== Texte à analyser ==
****************************************

La réponse est oui, tant que l’intrusion concerne le voisin. La demande de contrôles plus poussés est un classique de ces réunions. De manière générale, les participants se plaignent d’un « millefeuilles » fiscal peu lisible et instable sur le long terme. Tevaiti Pomare note que « beaucoup des mesures proposées avaient déjà été évoquées lors des premières journées prospectives de l’économie ». Il retient l’idée d’un « rééquilibrage entre fiscalité et cotisations » pour la protection sociale – la fiscalisation pour les dépenses de solidarité, les cotisations étant réservées aux dépenses « assurantielles » de la maladie et de la retraite. Il note aussi la demande d’instauration d’une nouvelle « TVA sociale », mais cette fois déductible : la mesure a effectivement le mérite de la simplicité pour sa mise en place, même si c’est un désaveu d’une des seules promesses de campagne déjà tenues.

La taxe de développement local toujours très débattue, et la fiscalité sur le patrimoine immobilier

« C’est effectivement un serpent de mer », dit le ministre à propos de la TDL dont les défenseurs sont aussi nombreux que les détracteurs. Mais elle sera réformée, et des concertations sont déjà en cours, assure-t-il.

La fiscalité sur le patrimoine immobilier est revenue, bien sûr, sur le devant de la scène : « Certains veulent plus de justice fiscale et d’équité, et veulent élargir l’assiette », résume Tevaiti Pomare qui espère aboutir à des propositions « acceptables ».  Les résidences secondaires et les meublés de tourisme, mais pas seulement, sont une source de recettes fiscales encore très peu exploitée.

Il reste encore plusieurs mois pour se concerter : Tevaiti Pomare ne prévoit pas de présenter sa réforme fiscale avant la fin de la session budgétaire, en fin d’année. Et il reste effectivement beaucoup de travail. Une fois de plus, on voit que l’intérêt général n’est pas nécessairement la somme des intérêts particuliers qui se sont exprimés sous le chapiteau de la présidence. L’ingrédient essentiel sera le courage politique.

****************************************

== Travail à faire ==
Restituez tel quel, en entier, le texte ci-dessus sur la réforme fiscale.

****************************************

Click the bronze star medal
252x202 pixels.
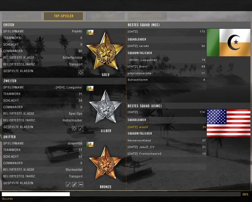pos(105,165)
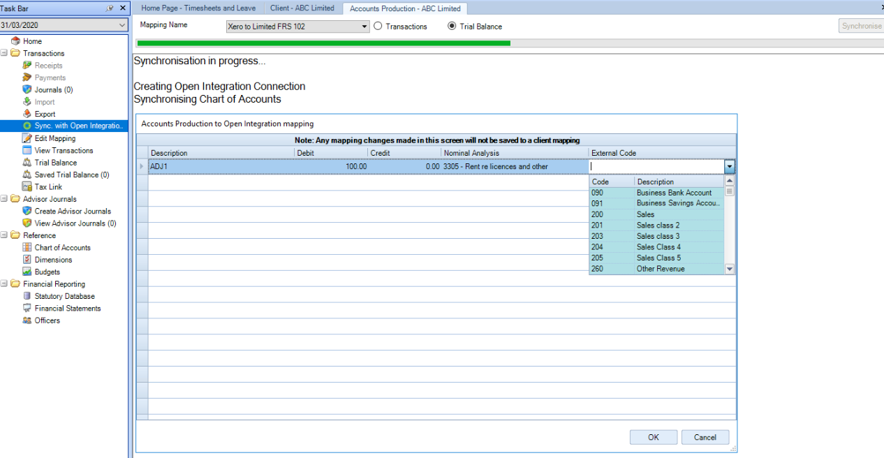The width and height of the screenshot is (884, 458).
Task: Switch to Home Page - Timesheets and Leave tab
Action: pos(198,8)
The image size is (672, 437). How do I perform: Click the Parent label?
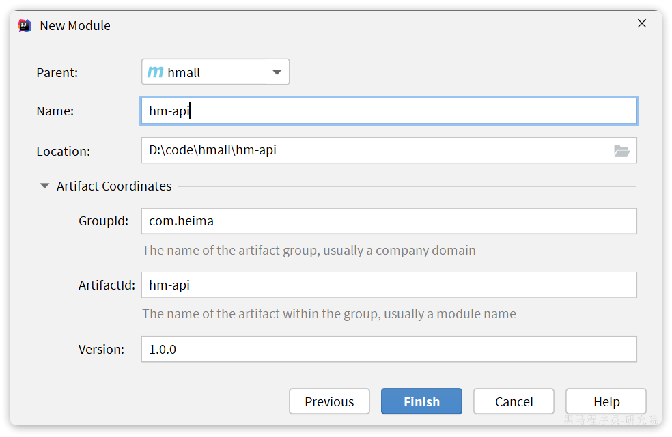(57, 72)
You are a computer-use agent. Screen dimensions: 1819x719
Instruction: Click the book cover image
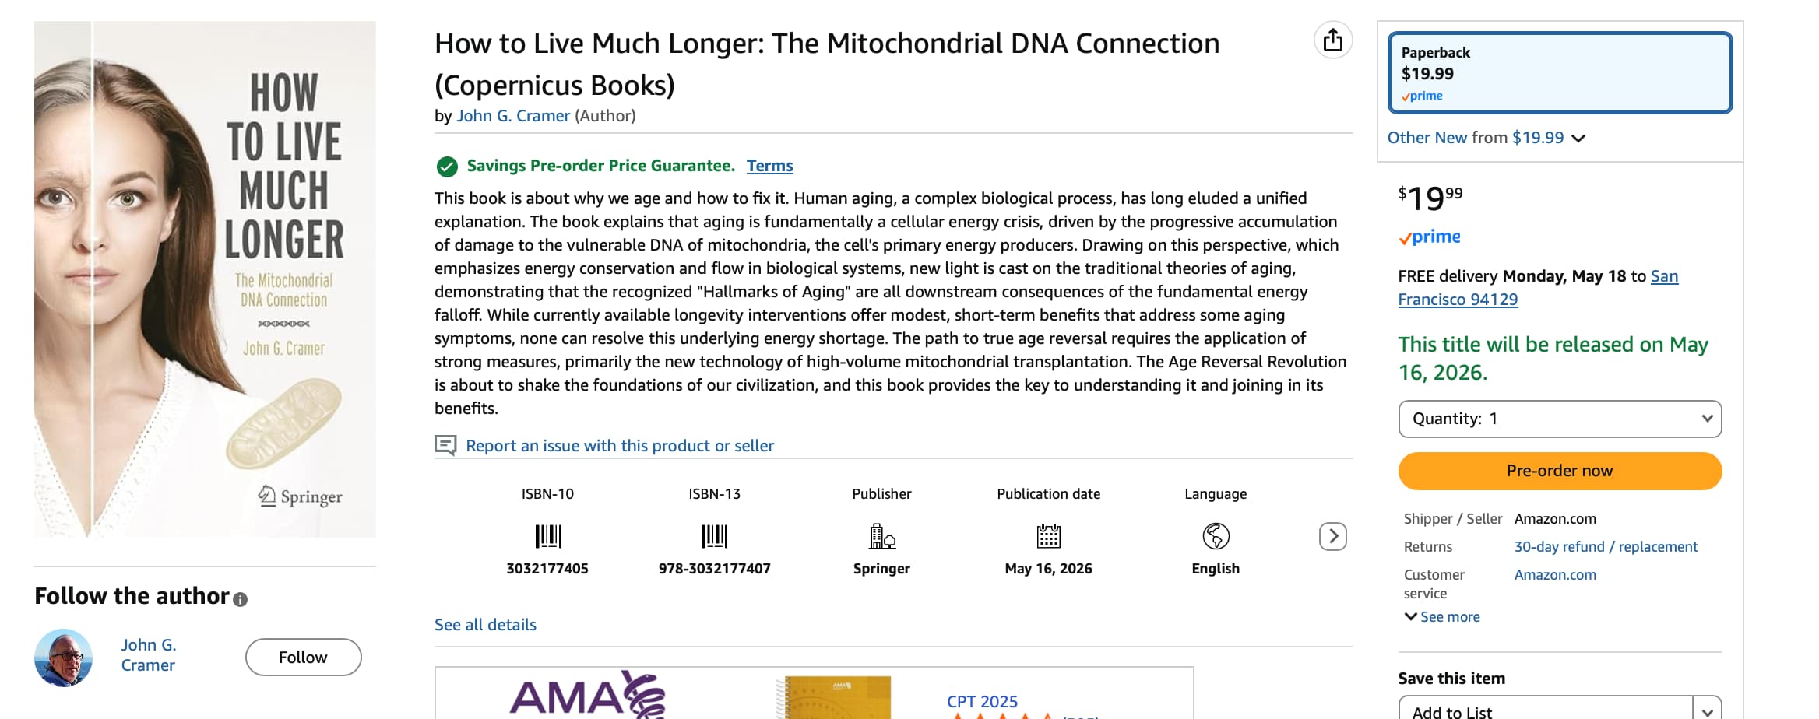(205, 279)
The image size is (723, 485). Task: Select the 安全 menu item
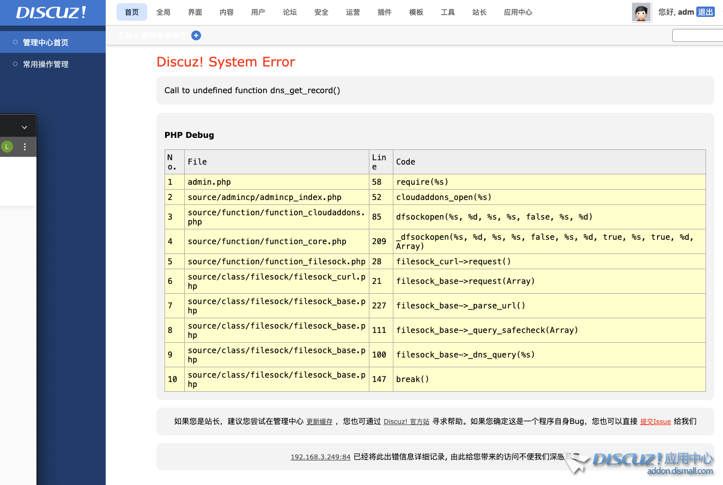click(x=321, y=12)
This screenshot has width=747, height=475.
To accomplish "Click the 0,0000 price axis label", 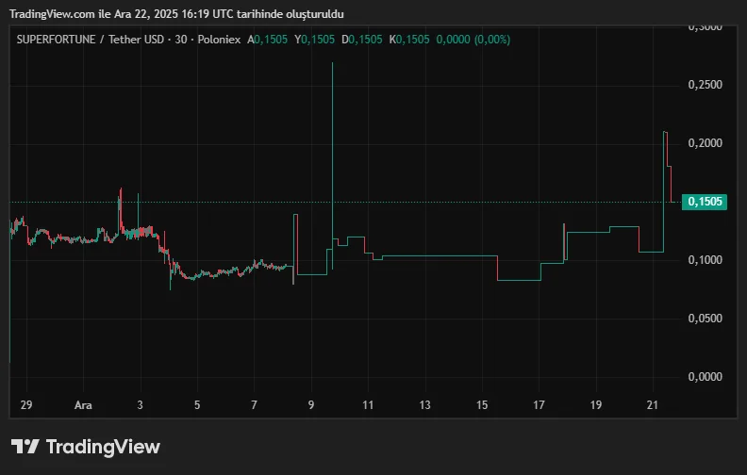I will [705, 377].
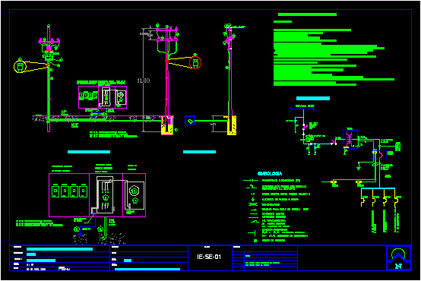Select the north arrow logo symbol

coord(399,258)
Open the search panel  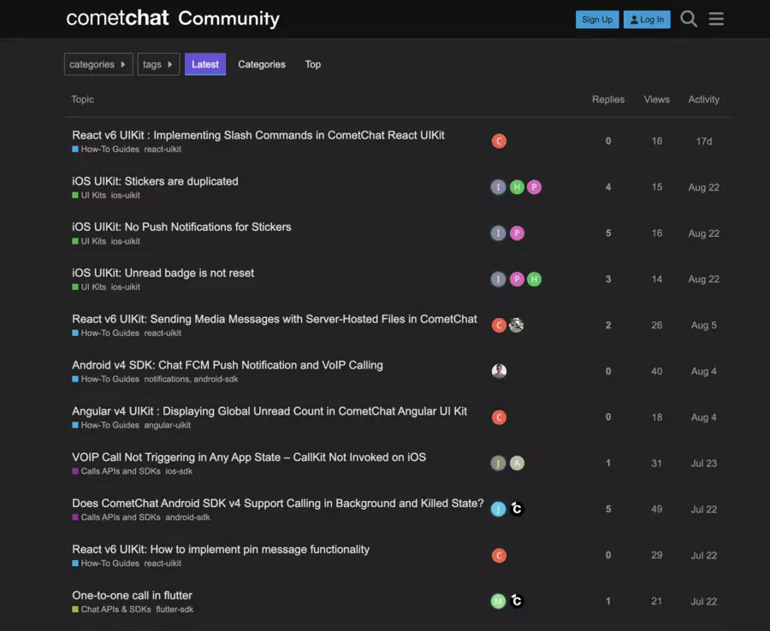(689, 18)
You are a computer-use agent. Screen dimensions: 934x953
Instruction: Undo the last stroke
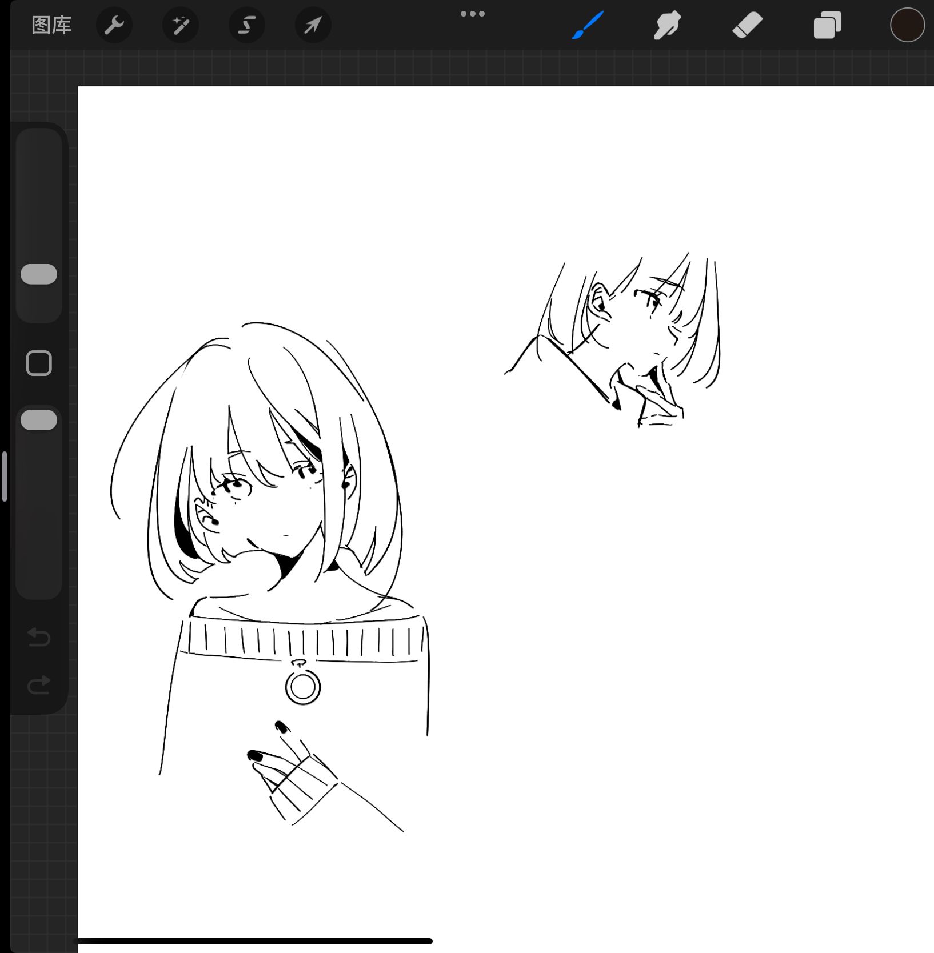click(x=39, y=636)
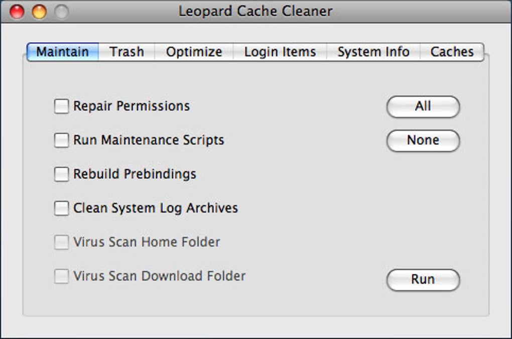Tick the Rebuild Prebindings checkbox

(x=61, y=174)
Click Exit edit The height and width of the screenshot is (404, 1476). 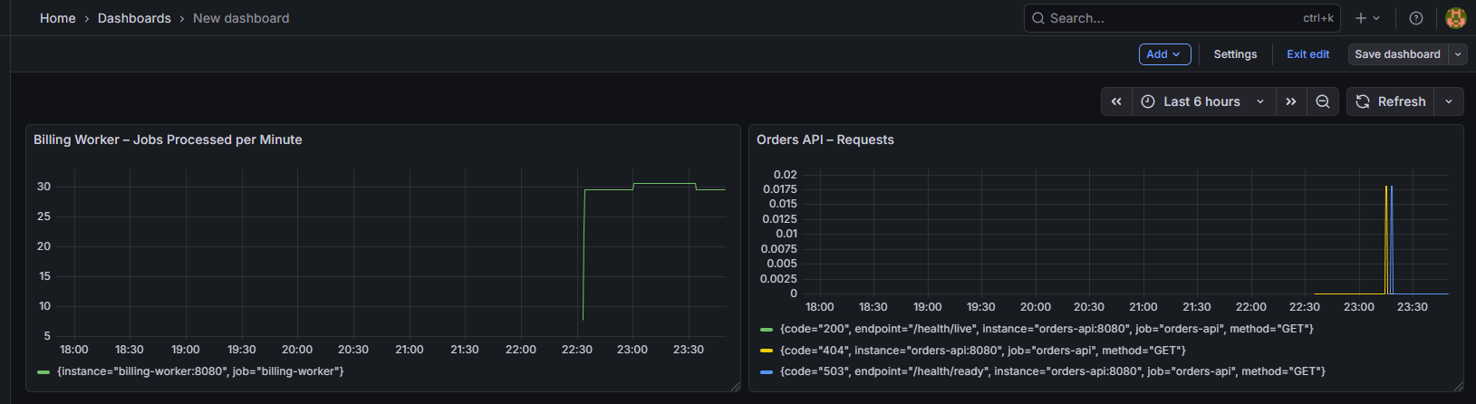(x=1307, y=54)
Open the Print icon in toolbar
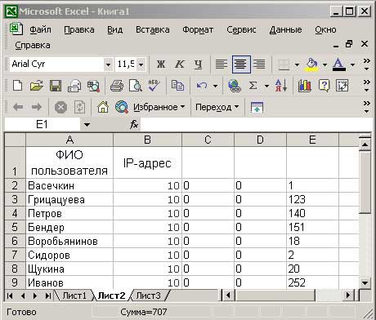This screenshot has height=320, width=376. 116,86
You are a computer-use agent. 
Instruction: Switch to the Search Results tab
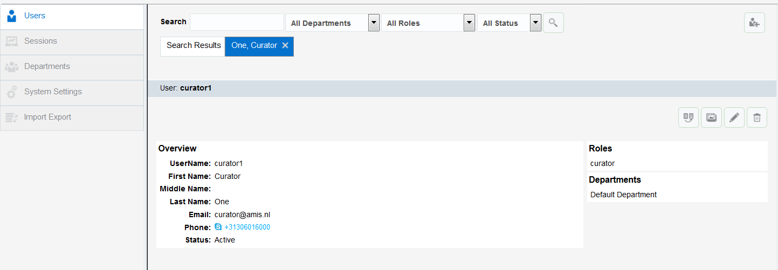pos(194,46)
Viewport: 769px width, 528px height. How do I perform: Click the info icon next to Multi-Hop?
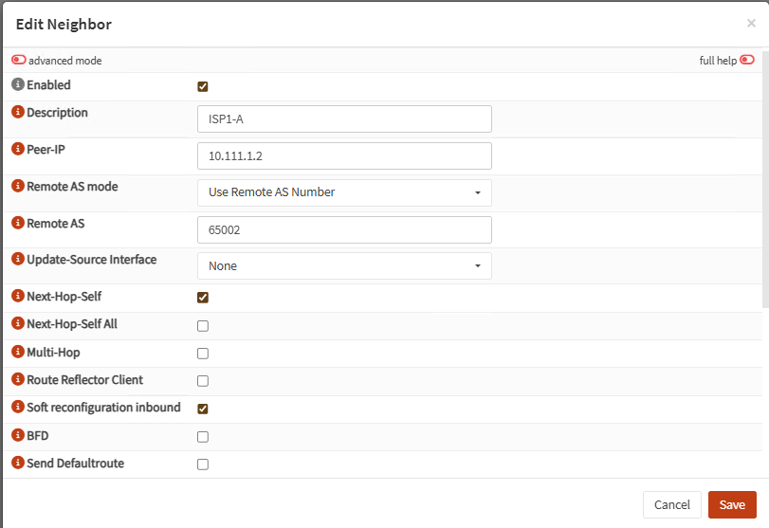tap(17, 353)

****************************************

== Réponse ==
La réponse est oui, tant que l’intrusion concerne le voisin. La demande de contrôles plus poussés est un classique de ces réunions. De manière générale, les participants se plaignent d’un « millefeuilles » fiscal peu lisible et instable sur le long terme. Tevaiti Pomare note que « beaucoup des mesures proposées avaient déjà été évoquées lors des premières journées prospectives de l’économie ». Il retient l’idée d’un « rééquilibrage entre fiscalité et cotisations » pour la protection sociale – la fiscalisation pour les dépenses de solidarité, les cotisations étant réservées aux dépenses « assurantielles » de la maladie et de la retraite. Il note aussi la demande d’instauration d’une nouvelle « TVA sociale », mais cette fois déductible : la mesure a effectivement le mérite de la simplicité pour sa mise en place, même si c’est un désaveu d’une des seules promesses de campagne déjà tenues.

La taxe de développement local toujours très débattue, et la fiscalité sur le patrimoine immobilier

« C’est effectivement un serpent de mer », dit le ministre à propos de la TDL dont les défenseurs sont aussi nombreux que les détracteurs. Mais elle sera réformée, et des concertations sont déjà en cours, assure-t-il.

La fiscalité sur le patrimoine immobilier est revenue, bien sûr, sur le devant de la scène : « Certains veulent plus de justice fiscale et d’équité, et veulent élargir l’assiette », résume Tevaiti Pomare qui espère aboutir à des propositions « acceptables ».  Les résidences secondaires et les meublés de tourisme, mais pas seulement, sont une source de recettes fiscales encore très peu exploitée.

Il reste encore plusieurs mois pour se concerter : Tevaiti Pomare ne prévoit pas de présenter sa réforme fiscale avant la fin de la session budgétaire, en fin d’année. Et il reste effectivement beaucoup de travail. Une fois de plus, on voit que l’intérêt général n’est pas nécessairement la somme des intérêts particuliers qui se sont exprimés sous le chapiteau de la présidence. L’ingrédient essentiel sera le courage politique.